Without one pause, or moment's consideration; without once turning his head
to the right or left, or raising his eyes to the sky, or lowering them to the
ground, but looking straight before him with savage resolution: his teeth so
tightly compressed that the strained jaw seemed starting through his skin; the
robber held on his headlong course, nor muttered a word, nor relaxed a muscle,
until he reached his own door. He opened it, softly, with a key; strode lightly
up the stairs; and entering his own room, double-locked the door, and lifting a
heavy table against it, drew back the curtain of the bed.
The girl was lying, half-dressed, upon it. He had roused her from her sleep,
for she raised herself with a hurried and startled look.
'Get up!' said the man.
'It is you, Bill!' said the girl, with an expression of pleasure at his
return.
'It is,' was the reply. 'Get up.'
There was a candle burning, but the man hastily drew it from the candlestick,
and hurled it under the grate. Seeing the faint light of early day without, the
girl rose to undraw the curtain.
'Let it be,' said Sikes, thrusting his hand before her. 'There's enough light
for wot I've got to do.'
'Bill,' said the girl, in the low voice of alarm, 'why do you look like that
at me!'
The robber sat regarding her, for a few seconds, with dilated nostrils and
heaving breast; and then, grasping her by the head and throat, dragged her into
the middle of the room, and looking once towards the door, placed his heavy hand
upon her mouth.
'Bill, Bill!' gasped the girl, wrestling with the strength of mortal
fear,--'I--I won't scream or cry--not once--hear me--speak to me--tell me what I
have done!'
'You know, you she devil!' returned the robber, suppressing his breath. 'You
were watched to-night; every word you said was heard.'
'Then spare my life for the love of Heaven, as I spared yours,' rejoined the
girl, clinging to him. 'Bill, dear Bill, you cannot have the heart to kill me.
Oh! think of all I have given up, only this one night, for you. You SHALL have
time to think, and save yourself this crime; I will not loose my hold, you
cannot throw me off. Bill, Bill, for dear God's sake, for your own, for mine,
stop before you spill my blood! I have been true to you, upon my guilty soul I
have!'
The man struggled violently, to release his arms; but those of the girl were
clasped round his, and tear her as he would, he could not tear them away.

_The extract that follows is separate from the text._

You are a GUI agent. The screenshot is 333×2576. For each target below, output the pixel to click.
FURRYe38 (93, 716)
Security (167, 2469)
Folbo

'Bill,' cried the girl, striving to lay her head upon his breast, 'the
gentleman and that dear lady, told me to-night of a home in some foreign country
where I could end my days in solitude and peace. Let me see them again, and beg
them, on my knees, to show the same mercy and goodness to you; and let us both
leave this dreadful place, and far apart lead better lives, and forget how we
have lived, except in prayers, and never see each other more. It is never too
late to repent. They told me so--I feel it now--but we must have time--a little,
little time!'
The housebreaker freed one arm, and grasped his pistol. The certainty of
immediate detection if he fired, flashed across his mind even in the midst of
his fury; and he beat it twice with all the force he could summon, upon the
upturned face that almost touched his own.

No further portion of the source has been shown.